**Records to use**
"""
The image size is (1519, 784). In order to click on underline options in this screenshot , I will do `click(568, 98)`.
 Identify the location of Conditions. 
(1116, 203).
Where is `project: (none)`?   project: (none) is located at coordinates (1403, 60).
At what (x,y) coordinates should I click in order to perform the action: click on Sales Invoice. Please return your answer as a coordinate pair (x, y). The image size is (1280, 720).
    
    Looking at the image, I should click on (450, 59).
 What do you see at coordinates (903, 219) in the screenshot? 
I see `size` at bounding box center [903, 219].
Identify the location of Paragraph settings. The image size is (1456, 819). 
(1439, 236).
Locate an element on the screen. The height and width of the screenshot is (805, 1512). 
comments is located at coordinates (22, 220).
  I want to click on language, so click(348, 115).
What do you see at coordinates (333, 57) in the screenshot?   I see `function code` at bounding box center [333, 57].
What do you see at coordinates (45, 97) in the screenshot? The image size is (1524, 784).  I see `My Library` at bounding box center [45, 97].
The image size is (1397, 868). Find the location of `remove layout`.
"""
**Exercise objective**
Copy the records above word for word, keeping every line as it stands.

**Problem solution**
The image size is (1519, 784). In order to click on underline options in this screenshot , I will do `click(568, 98)`.
 Identify the location of Conditions. 
(1116, 203).
Where is `project: (none)`?   project: (none) is located at coordinates (1403, 60).
At what (x,y) coordinates should I click in order to perform the action: click on Sales Invoice. Please return your answer as a coordinate pair (x, y). The image size is (1280, 720).
    
    Looking at the image, I should click on (450, 59).
 What do you see at coordinates (903, 219) in the screenshot? 
I see `size` at bounding box center [903, 219].
Identify the location of Paragraph settings. The image size is (1456, 819). 
(1439, 236).
Locate an element on the screen. The height and width of the screenshot is (805, 1512). 
comments is located at coordinates (22, 220).
  I want to click on language, so click(348, 115).
What do you see at coordinates (333, 57) in the screenshot?   I see `function code` at bounding box center [333, 57].
What do you see at coordinates (45, 97) in the screenshot? The image size is (1524, 784).  I see `My Library` at bounding box center [45, 97].
The image size is (1397, 868). Find the location of `remove layout`.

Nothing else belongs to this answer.